Converts a AtomStructure to a .cif filestring.

Parameters

structure (AtomStructure) – the structure to convert.

Return type

str

atomium.mmcif.update_crystallography_dict(mmcif_dict, data_dict)[source]

Takes a data dictionary and updates its crystallography sub-sub-dictionary with information from a .mmcif dictionary.

Parameters
  • mmcif_dict (dict) – the .mmcif dictionary to read.

  • data_dict (dict) – the data dictionary to update.

atomium.mmcif.update_description_dict(mmcif_dict, data_dict)[source]

Takes a data dictionary and updates its description sub-dictionary with information from a .mmcif dictionary.

Parameters
  • mmcif_dict (dict) – the .mmcif dictionary to read.

  • data_dict (dict) – the data dictionary to update.

atomium.mmcif.update_experiment_dict(mmcif_dict, data_dict)[source]

Takes a data dictionary and updates its experiment sub-dictionary with information from a .mmcif dictionary.

Parameters
  • mmcif_dict (dict) – the .mmcif dictionary to read.

  • data_dict (dict) – the data dictionary to update.

atomium.mmcif.update_geometry_dict(mmcif_dict, data_dict)[source]

Takes a data dictionary and updates its geometry sub-dictionary with information from a .mmcif dictionary.

Parameters
  • mmcif_dict (dict) – the .mmcif dictionary to read.

  • data_dict (dict) – the data dictionary to update.

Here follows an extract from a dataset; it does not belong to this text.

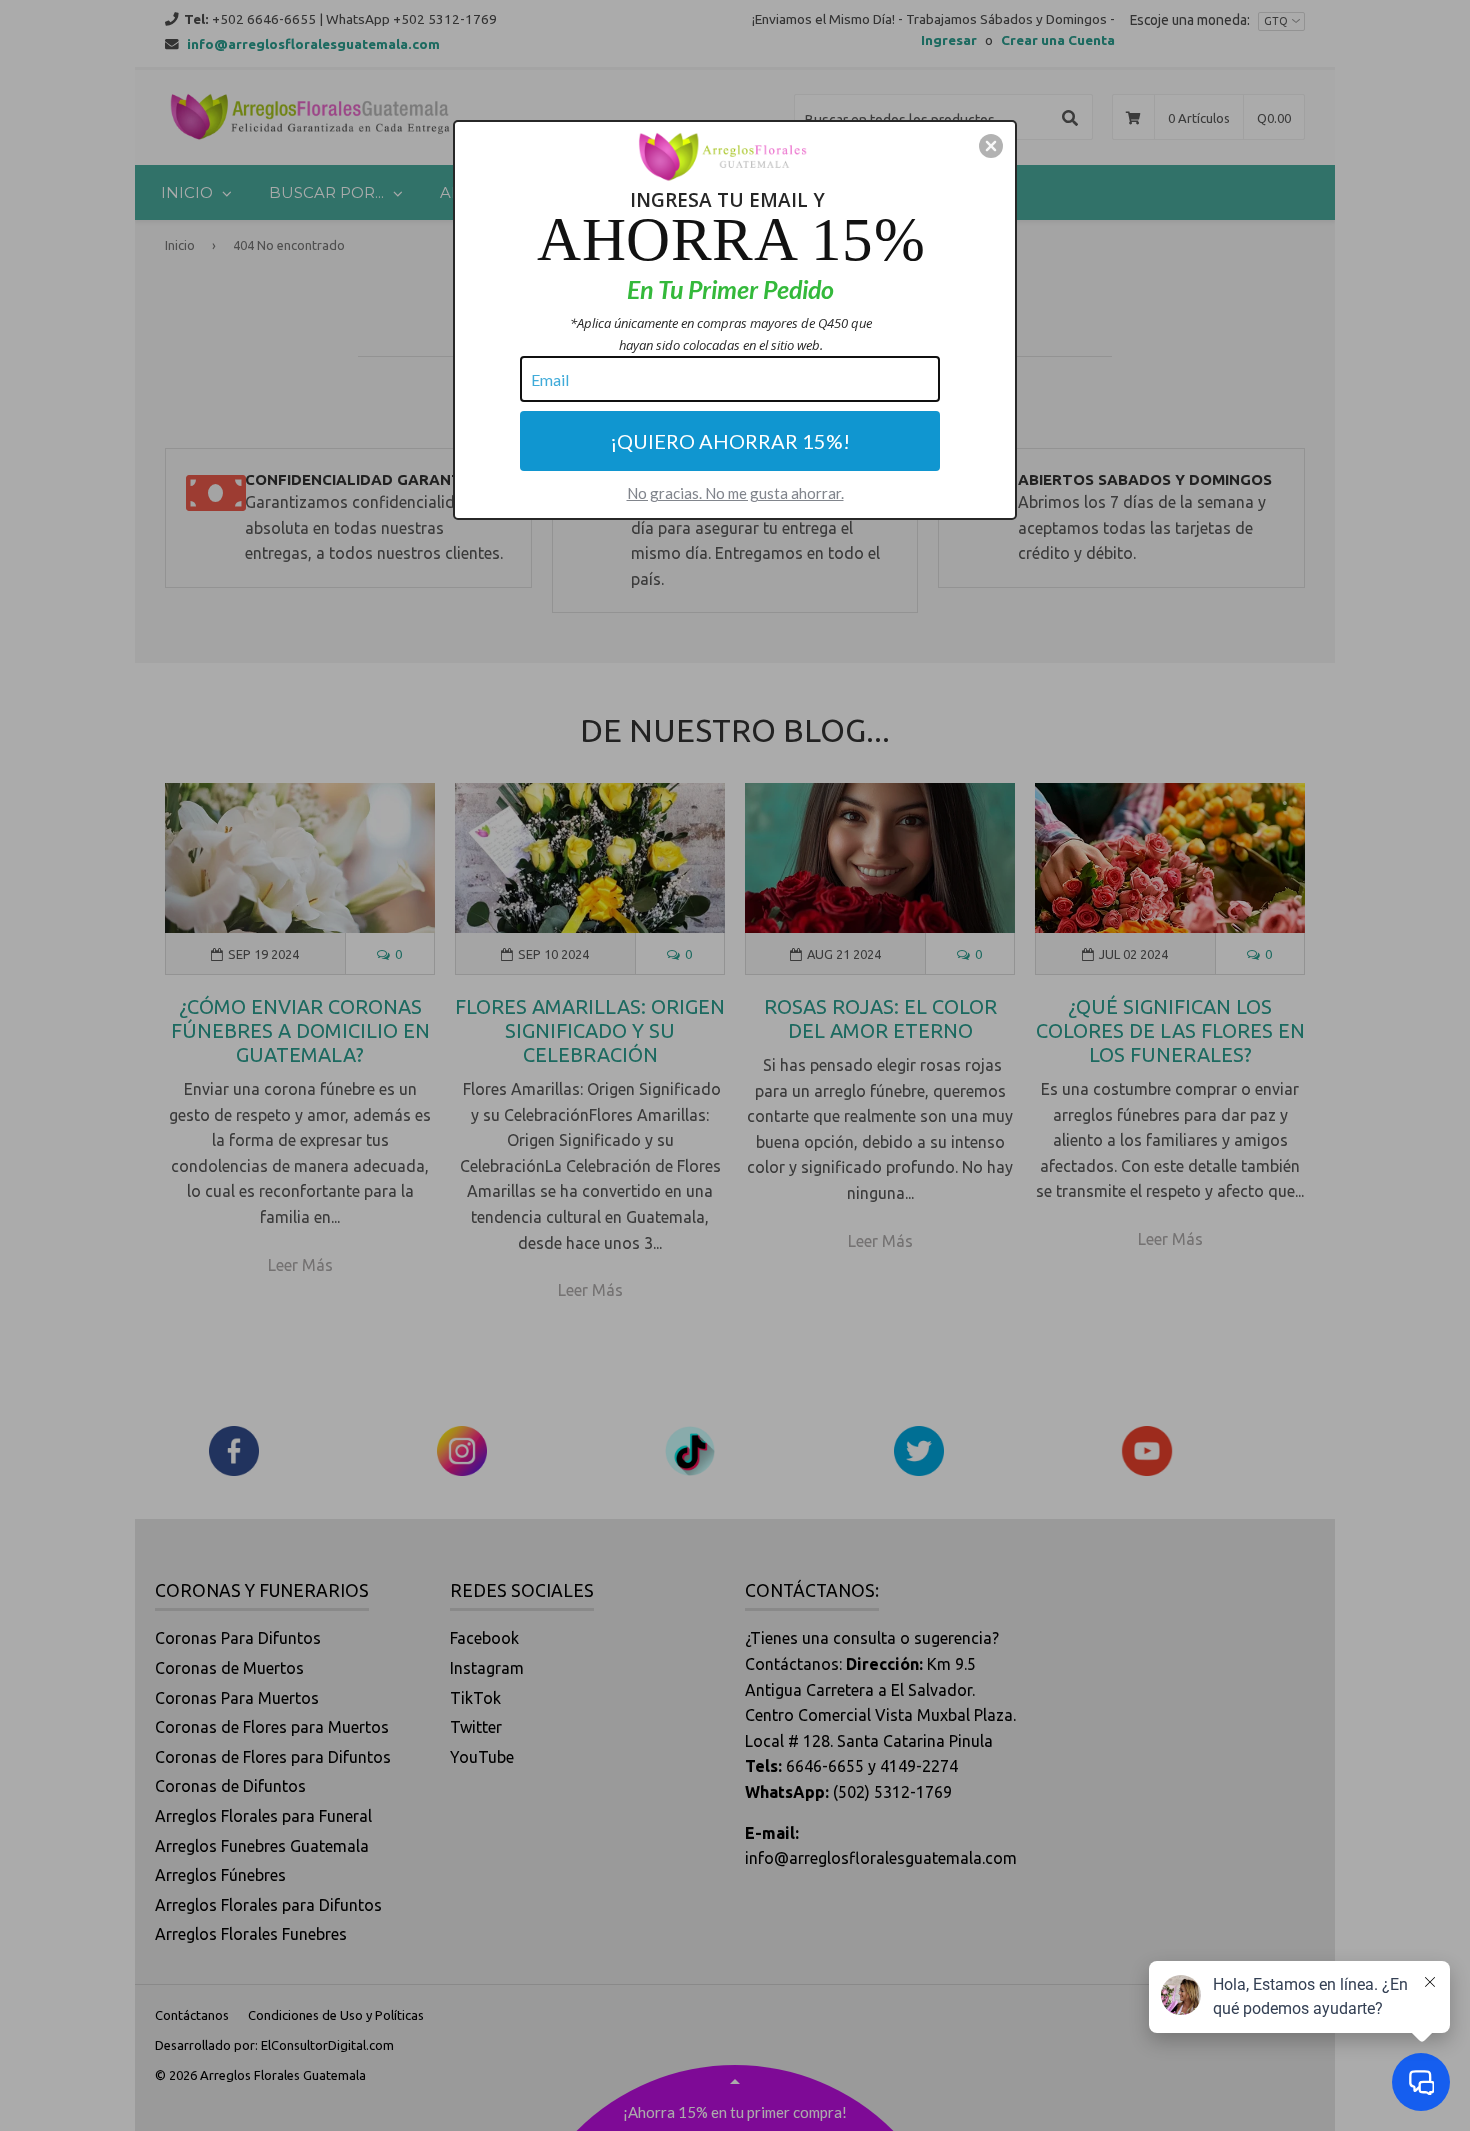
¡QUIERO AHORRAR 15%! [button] (730, 441)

atomium.mmcif.update_lines_with_entities(lines, entities)[source]

Updates a list of .cif lines with relevant information about entities.

Parameters
  • lines (list) – the list of lines to update.

  • entities (list) – the entities to pack.

atomium.mmcif.update_lines_with_structures(lines, chains, ligands, waters, entities)[source]

Updates a list of .cif lines with relevant information about structures.

Parameters
  • lines (list) – the list of lines to update.

  • chains (set) – the chains.

  • ligands (set) – the ligands.

  • waters (set) – the waters.

  • entities (list) – the entities to pack.

atomium.mmcif.update_models_list(mmcif_dict, data_dict)[source]

Takes a data dictionary and updates its models list with information from a .mmcif dictionary.

Parameters
  • mmcif_dict (dict) – the .mmcif dictionary to read.

  • data_dict (dict) – the data dictionary to update.

atomium.mmcif.update_quality_dict(mmcif_dict, data_dict)[source]

Takes a data dictionary and updates its quality sub-dictionary with information from a .mmcif dictionary.

Parameters
  • mmcif_dict (dict) – the .mmcif dictionary to read.

  • data_dict (dict) – the data dictionary to update.